Il tempo mi ha insegnato che ci sono due errori da evitare sempre. Il primo è la glorificazione del passato a fronte della decadenza del presente (il presente è sempre decadente, lo diceva già Empedocle), il secondo è l’insistenza sul mondo che ci piacerebbe vedere rispetto a quello che c’è. Io per esempio sono dalla parte dei maestri, ma non sono disposto a stracciarmi le vesti se non ce ne sono più. Magari è meglio che non ce ne siano, chissà.

Chi è, un maestro? È un individuo che si assume la responsabilità di traghettare un certo numero di giovani pivelli da un’immagine approssimativa e confusionaria della realtà a un’immagine chiara e precisa. Il maestro serve a questo: a introdurre alla realtà. E perché esista un maestro sono necessarie almeno due cose: una vera comunità e una vera capacità di decisione. In altre parole, i maestri nascono in un ambito di idee condivise, e sono necessari perché aiutano i giovani ad andare alla radice di quelle idee, a farle proprie mediante una decisione - e decidere vuol dire, letteralmente, darci un taglio: o, se si vuole, darsi una mossa. Le cose passate bisogna lasciarsele alle spalle per sempre.

Ci vuole dunque una vera comunità, con una vita e un complesso di valori considerati veri per il presente. Ma la realtà nella quale siamo tutti immersi sembra andare in una direzione diversa, e ha messo seriamente in dubbio - non mediante teorie, ma mediante una prassi diversa - questi due presupposti. La comunità, per esempio, rischia di essere cancellata dalla Rete, dove il riferimento a un’origine (religiosa, ideologica, etica) viene sostituito da un complesso di interconnessioni a livello globale. Non esiste più una «natura» ma solo una «funzione».

Questo modo di ragionare sta alla base della ristrutturazione di molte aziende, nelle quali non esistono più gli «uffici» (ufficio acquisti, ufficio personale ecc.) che sono in qualche modo delle comunità, ma solo funzioni gerarchicamente stabilite secondo il prodotto del quale ti occupi: se ti occupi della merendina X, il tuo capo potrà non essere più chi ti siede accanto, ma il responsabile mondiale della merendina X (che magari sta in America). E così via.
Nella Rete la posizione che occupi definisce chi sei, e non viceversa. In questo senso, i maestri non sono più necessari. C’è però un problema cruciale, che la nostra società sta scontando a carissimo prezzo: il problema dell’adulto. L’abitudine a sentirsi definiti dalla posizione che si occupa, per esempio nel mercato del lavoro, rallenta la crescita dell’uomo, genera competenze specifiche ma annebbia la visione d’insieme, che non è più prerogativa dell'individuo ma della rete stessa. La vita personale è sempre più una vita parziale, un pezzetto di vita senza pienezza.

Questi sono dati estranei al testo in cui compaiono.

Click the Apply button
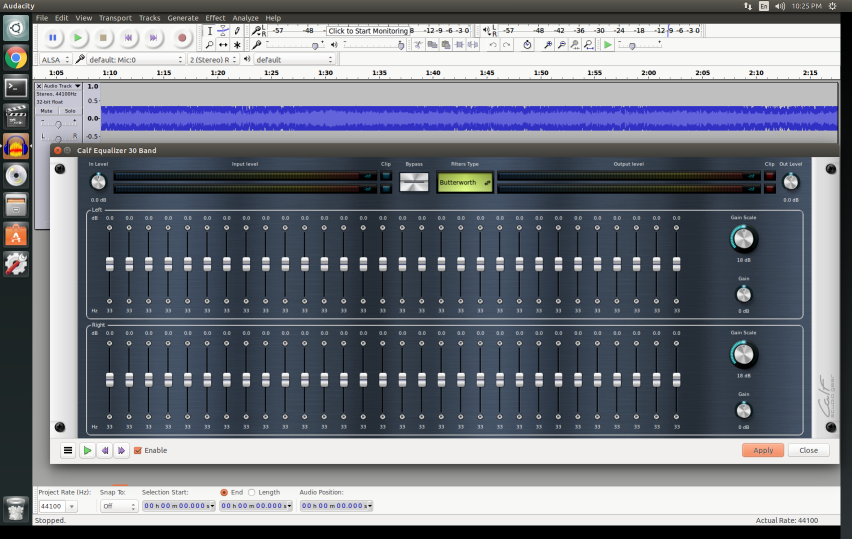This screenshot has width=852, height=539. (x=762, y=451)
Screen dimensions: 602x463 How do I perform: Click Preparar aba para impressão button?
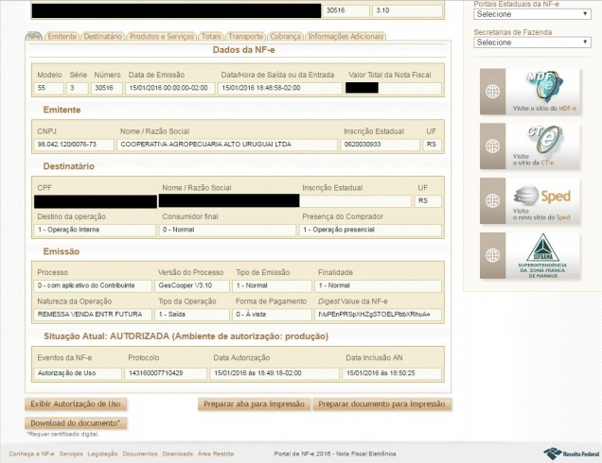[254, 404]
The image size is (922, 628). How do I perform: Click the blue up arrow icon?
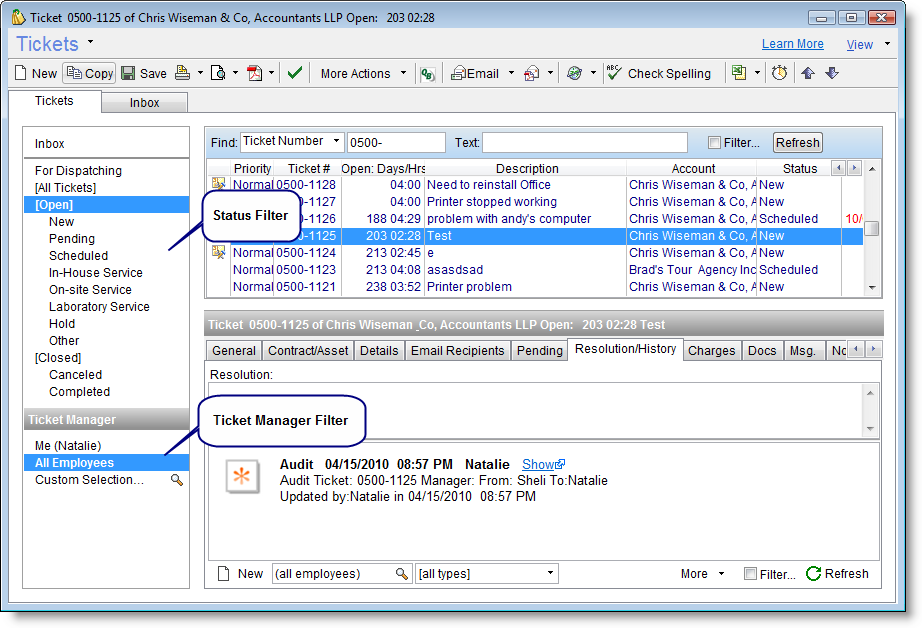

Questa difficoltà a reperire uomini adulti è uno dei problemi principali del nostro mondo, e gli effetti si vedono. Si ha quasi l’impressione che la nostra natura, rifiutandosi di crescere, si ribelli istintivamente a un sistema che le è estraneo. C’è chi dice che l’uomo è un prodotto del suo ambiente, ma non è vero. Possiamo diventare semplici punti nella grande rete del mondo, ma c’è in noi qualcosa che va oltre la nostra funzione, qualcosa di imprevisto, un disturbo, un cattivo funzionamento, un contrattempo, qualcosa che non era in programma.

I maestri, quelli buoni e anche quelli cattivi (che sono sempre cattivi solo per qualcuno ma non per qualcun altro, se maestri sono), ci ricordano questo fattore imprevedibile, e ci insegnano a conoscerlo meglio. Se un tempo erano punti luminosi, ben visibili per tutti, oggi sono al di fuori del sistema, delle regole stabilite dalla Rete. Bisogna andarseli a cercare, come facevano gli studenti nel Medioevo (da lì nacque quella cosa prodigiosa che fu l’Università).

Se qualcuno viene indicato pubblicamente come maestro, potete star certi che non lo è. Quelli veri, però, continuano a esistere, sotto la cenere.

Mettiamo perciò con fierezza in fila i nomi di chi ci è stato maestro, non per ritornare a loro - non si ritorna mai - ma per imparare a distinguere la loro presenza, qui e ora.